Texto proporcionado:
<<<<

Ahora el tren de la salsa está llegando a su fin. La burbuja ha llegado a su límite y los valores están cayendo con el riesgo concreto de un colapso. Si a esto le sumamos la incertidumbre que las políticas de Trump –que representan unas finanzas que no son las de los fondos de inversión– están introduciendo en un sistema que los propios fondos habían conseguido estabilizar con la ayuda de los demócratas, podemos entender los temores de los “mercados”. El capitalismo occidental necesita otra burbuja porque funciona como una reproducción de lo mismo de siempre. El intento de Trump de reconstruir la industria manufacturera en Estados Unidos está condenado al fracaso.
La identidad perfecta de “producción” y destrucción
Europa, que gasta mucho más que Rusia en armas (el 55% del gasto mundial en armamento se atribuye a la OTAN, “sólo” el 5% a Rusia), ha decidido lanzar un importante plan de inversiones de 800.000 millones de euros para aumentar aún más el gasto militar.

>>>>

Bloque de datos:
<<<<

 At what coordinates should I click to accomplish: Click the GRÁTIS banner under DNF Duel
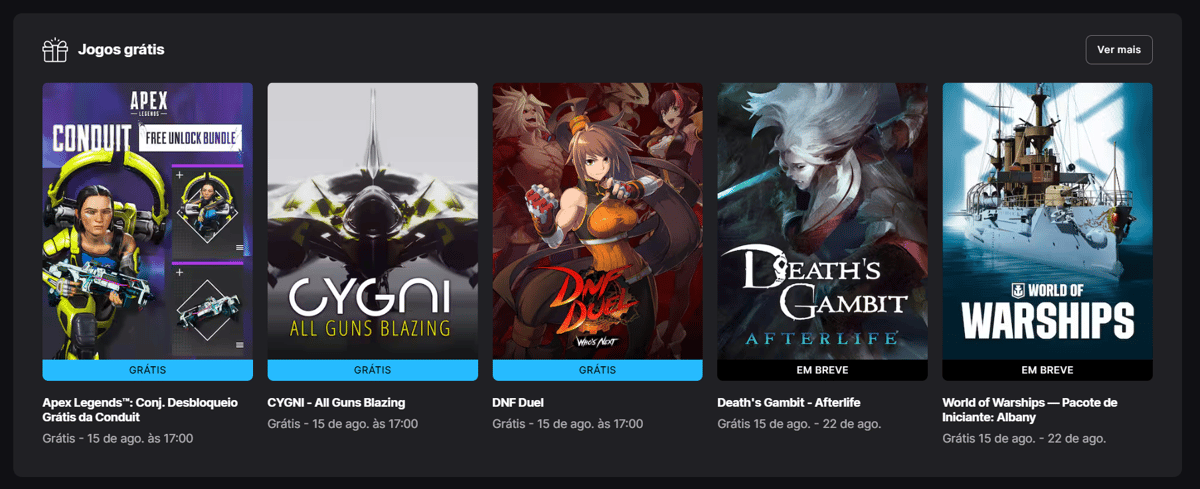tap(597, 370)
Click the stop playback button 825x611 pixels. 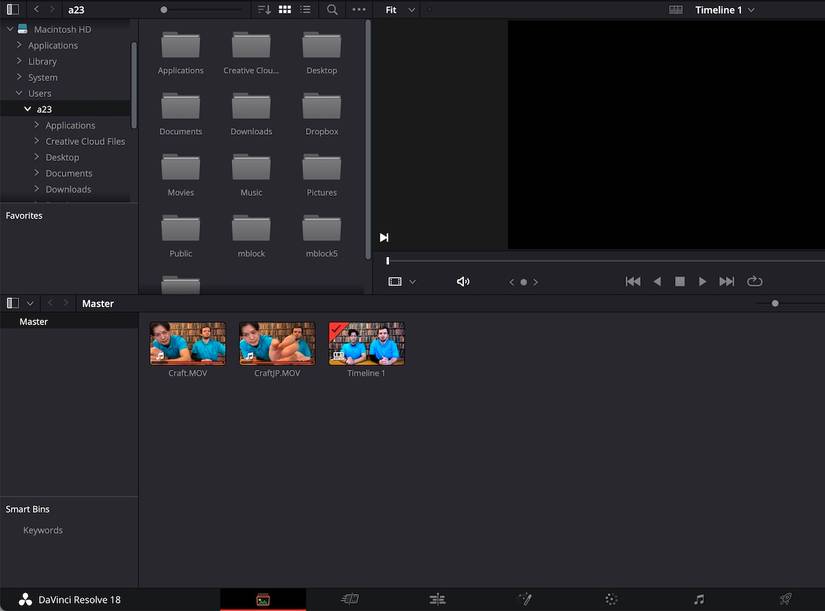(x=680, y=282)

>>>>

Consigna: Transcribe del texto sobre la burbuja financiera el tramo que va desde "Ahora el tren" hasta "condenado al fracaso.".

Respuesta:
Ahora el tren de la salsa está llegando a su fin. La burbuja ha llegado a su límite y los valores están cayendo con el riesgo concreto de un colapso. Si a esto le sumamos la incertidumbre que las políticas de Trump –que representan unas finanzas que no son las de los fondos de inversión– están introduciendo en un sistema que los propios fondos habían conseguido estabilizar con la ayuda de los demócratas, podemos entender los temores de los “mercados”. El capitalismo occidental necesita otra burbuja porque funciona como una reproducción de lo mismo de siempre. El intento de Trump de reconstruir la industria manufacturera en Estados Unidos está condenado al fracaso.